Sebagai gambaran awal, dalam dinamika pondok, Kyai Syukri sangat tidak suka pemimpian yang tidak mau mengkader. Dalam artian tidak mau memberikan kesempatan para junior untuk bergantian tampil mengemban amanah. Jadi ibaratnya apa-apa dilakukan sendiri karena kurang percaya dengan yang lebih muda. Ungkapan yang sering beliau lontarkan untuk pemimpin model ini adalah "dasar feodal!"¹.

Ustadz Riza sedang menyampaikan materi.

Lantas bagaimana cara Kyai Syukri mencetak kader-kadernya? Pada kesempatan kemarin, Ustadz Riza berkenan membagikan kisah bagaimana sang ayah mendidik para kader. Ada tujuh metode yang almarhum gunakan;

Pertama, pengarahan. Polanya dengan menjelasakan 5W 1H sebelum memulai setiap kegiatan. Hal ini senada dengan yang disampaikan Ust. Ibrahim Mandres dalam setiap trainingnya. Yaitu awali program dengan edukasi. Terutama tentang manajemen keuntungan program tersebut. Supaya santri paham. Kenapa dia berkegiatan ini dan itu. Apa keuntungan yang ia dapat jika menjalani program itu.

Ustadz Riza menambahkan, ketika mengarahkan sang ayah senantiasa mengulang-ulang arahan. Prinsip Kyai Syukri adalah "Ping sewu!" (diulang seribu kali) sampai benar-benar paham, sampai mulut berbusa, sampai capek. Nah, melalui metode inilah salah satunya Kyai Syukri mentransfer falsafah hidup dari kegiatan yang akan dijalankan. Proses transfer falsafah kegiatan ini bisa dilakukan secara langsung melalui arahan atau bisa juga secara tidak langsung melalui tulisan dan motto.

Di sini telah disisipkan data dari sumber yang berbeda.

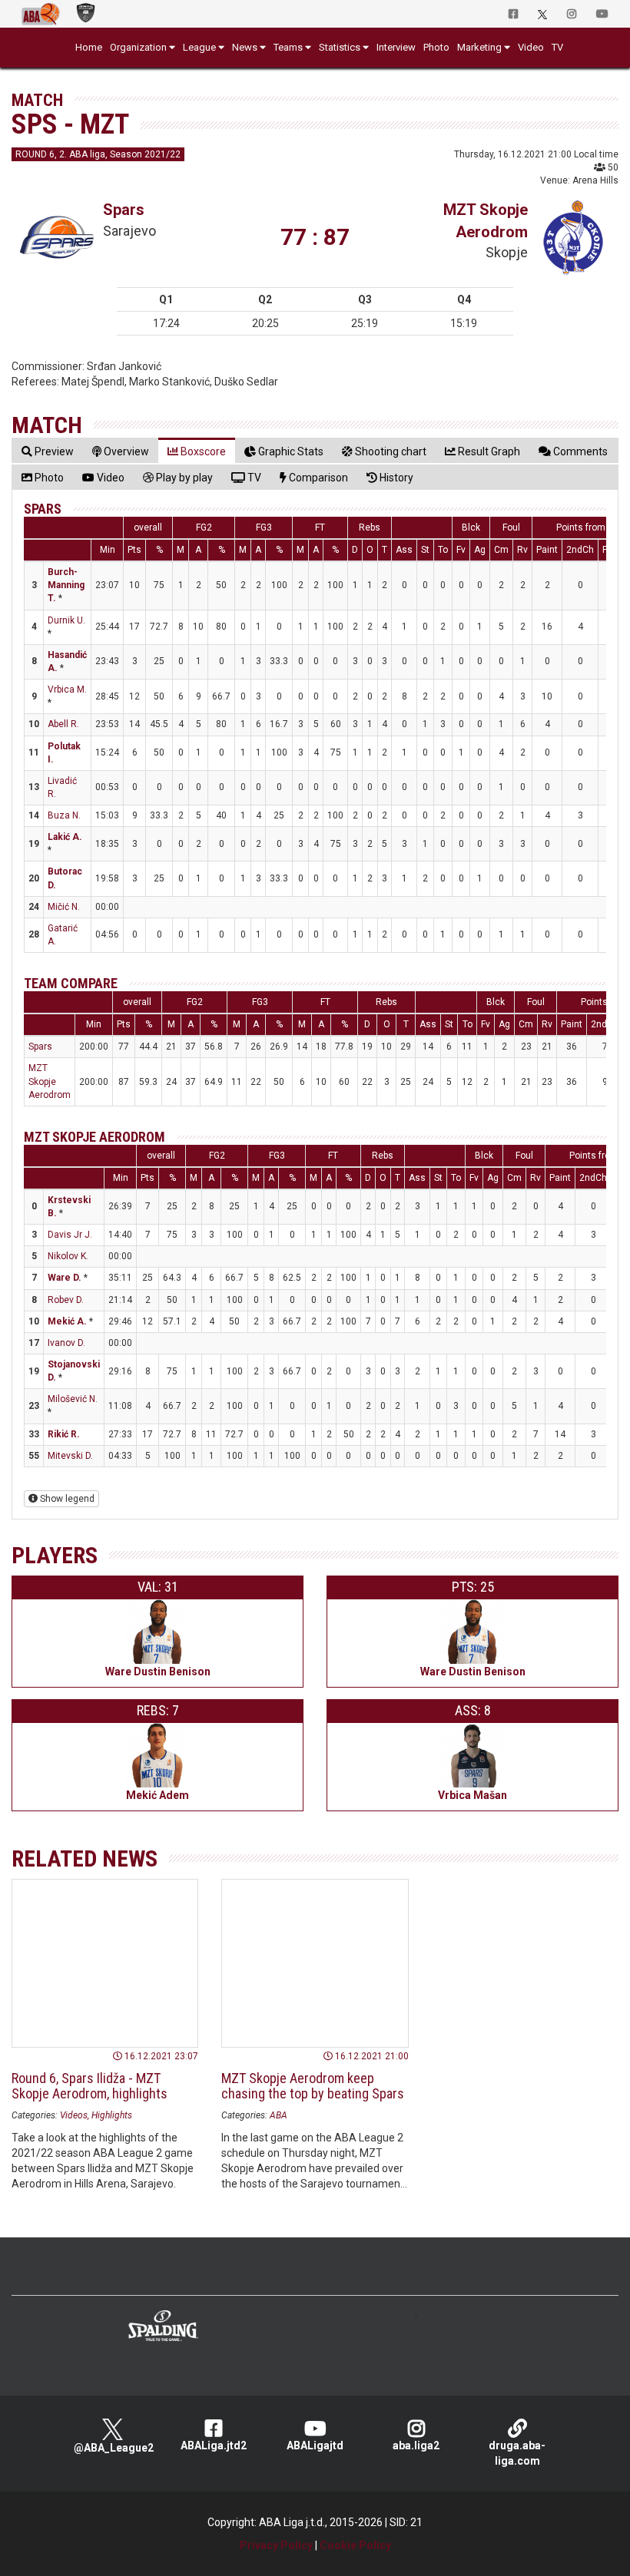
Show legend (66, 1498)
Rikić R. (64, 1434)
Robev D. (66, 1300)
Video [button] (531, 47)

Kedua, pelatihan. Setelah diarahkan, kader kemudian dilatih. Latihan ini berfungsi untuk menguatkan pemahaman dan ketepatan. Jadi jangan terburu-buru dalam memberi tugas. Dilatih dulu untuk mempraktikkan arahan, baru kemudian diberi tugas.

Ketiga, penugasan. Barulah setelah diarahkan dan dilatih, kader diberi tugas. Tugas ini berfungsi untuk menambah jam terbang. Practice makes us perfect semakin banyak praktik maka makin lama kian sempurna. Ubah pola pikir lama yang sebelumnya menganggap tugas sebagai beban. Tugas bukanlah beban, melainkan sebuah kehormatan. Karena dari situlah kita akan belajar banyak hal di lapangan. Semakin banyak mendapat tugas atau melibatkan diri untuk berperan, maka akan semakin kuat dan terampil dalam menyelesaikan masalah.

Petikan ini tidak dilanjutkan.